WHAT IS BEING ASKED
Only lines with the word "page" are needed; collect each of them from the listing below.

--- DATA FOR THIS EXERCISE ---

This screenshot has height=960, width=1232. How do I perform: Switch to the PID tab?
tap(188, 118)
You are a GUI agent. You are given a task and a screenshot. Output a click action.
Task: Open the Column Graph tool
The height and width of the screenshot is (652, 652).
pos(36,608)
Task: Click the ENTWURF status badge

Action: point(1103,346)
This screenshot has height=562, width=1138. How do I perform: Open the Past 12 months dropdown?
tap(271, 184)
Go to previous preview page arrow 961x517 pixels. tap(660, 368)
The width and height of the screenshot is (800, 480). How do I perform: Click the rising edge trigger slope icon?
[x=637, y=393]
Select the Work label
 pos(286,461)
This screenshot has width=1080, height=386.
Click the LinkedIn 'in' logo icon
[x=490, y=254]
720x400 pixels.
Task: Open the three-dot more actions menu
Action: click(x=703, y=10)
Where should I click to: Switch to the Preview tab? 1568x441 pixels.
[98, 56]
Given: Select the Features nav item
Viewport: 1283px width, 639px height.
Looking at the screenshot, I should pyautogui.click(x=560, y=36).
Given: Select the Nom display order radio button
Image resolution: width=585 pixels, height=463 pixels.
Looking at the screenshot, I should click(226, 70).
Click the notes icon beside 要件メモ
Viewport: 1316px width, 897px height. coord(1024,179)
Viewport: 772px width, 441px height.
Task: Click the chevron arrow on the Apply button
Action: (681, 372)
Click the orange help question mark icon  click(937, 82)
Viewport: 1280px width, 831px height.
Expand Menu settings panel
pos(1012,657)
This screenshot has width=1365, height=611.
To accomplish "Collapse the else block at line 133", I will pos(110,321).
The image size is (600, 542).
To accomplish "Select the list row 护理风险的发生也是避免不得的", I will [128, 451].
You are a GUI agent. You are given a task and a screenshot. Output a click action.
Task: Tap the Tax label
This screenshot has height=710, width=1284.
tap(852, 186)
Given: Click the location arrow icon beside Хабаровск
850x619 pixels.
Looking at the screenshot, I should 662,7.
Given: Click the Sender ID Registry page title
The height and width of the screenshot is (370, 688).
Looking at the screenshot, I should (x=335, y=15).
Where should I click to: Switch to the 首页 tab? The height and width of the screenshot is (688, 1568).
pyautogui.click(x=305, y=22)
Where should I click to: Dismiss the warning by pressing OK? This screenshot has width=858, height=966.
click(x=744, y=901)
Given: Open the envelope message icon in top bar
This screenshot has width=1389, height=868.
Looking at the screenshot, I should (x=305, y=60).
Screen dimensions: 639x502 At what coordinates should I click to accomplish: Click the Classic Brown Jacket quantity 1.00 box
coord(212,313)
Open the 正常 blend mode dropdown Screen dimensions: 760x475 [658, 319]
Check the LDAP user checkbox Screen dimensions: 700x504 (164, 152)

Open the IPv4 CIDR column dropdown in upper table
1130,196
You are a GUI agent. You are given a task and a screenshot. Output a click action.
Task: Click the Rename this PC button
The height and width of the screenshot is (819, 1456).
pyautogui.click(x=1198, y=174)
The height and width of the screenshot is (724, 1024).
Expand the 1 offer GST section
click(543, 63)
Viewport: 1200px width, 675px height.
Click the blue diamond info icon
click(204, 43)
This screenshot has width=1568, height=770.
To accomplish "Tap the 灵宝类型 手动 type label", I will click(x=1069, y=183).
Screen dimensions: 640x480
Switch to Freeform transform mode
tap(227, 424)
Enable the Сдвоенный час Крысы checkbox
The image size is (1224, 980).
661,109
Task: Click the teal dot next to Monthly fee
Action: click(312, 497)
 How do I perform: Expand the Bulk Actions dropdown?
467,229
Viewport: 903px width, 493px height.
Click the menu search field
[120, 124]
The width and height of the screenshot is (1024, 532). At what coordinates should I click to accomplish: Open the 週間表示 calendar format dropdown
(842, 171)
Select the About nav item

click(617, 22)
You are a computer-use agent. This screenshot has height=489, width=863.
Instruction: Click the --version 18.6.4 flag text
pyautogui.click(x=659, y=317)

---

WRITTEN SOLUTION
Go to previous preview page arrow 961x517 pixels. tap(660, 368)
Given: Click the Sender ID Registry page title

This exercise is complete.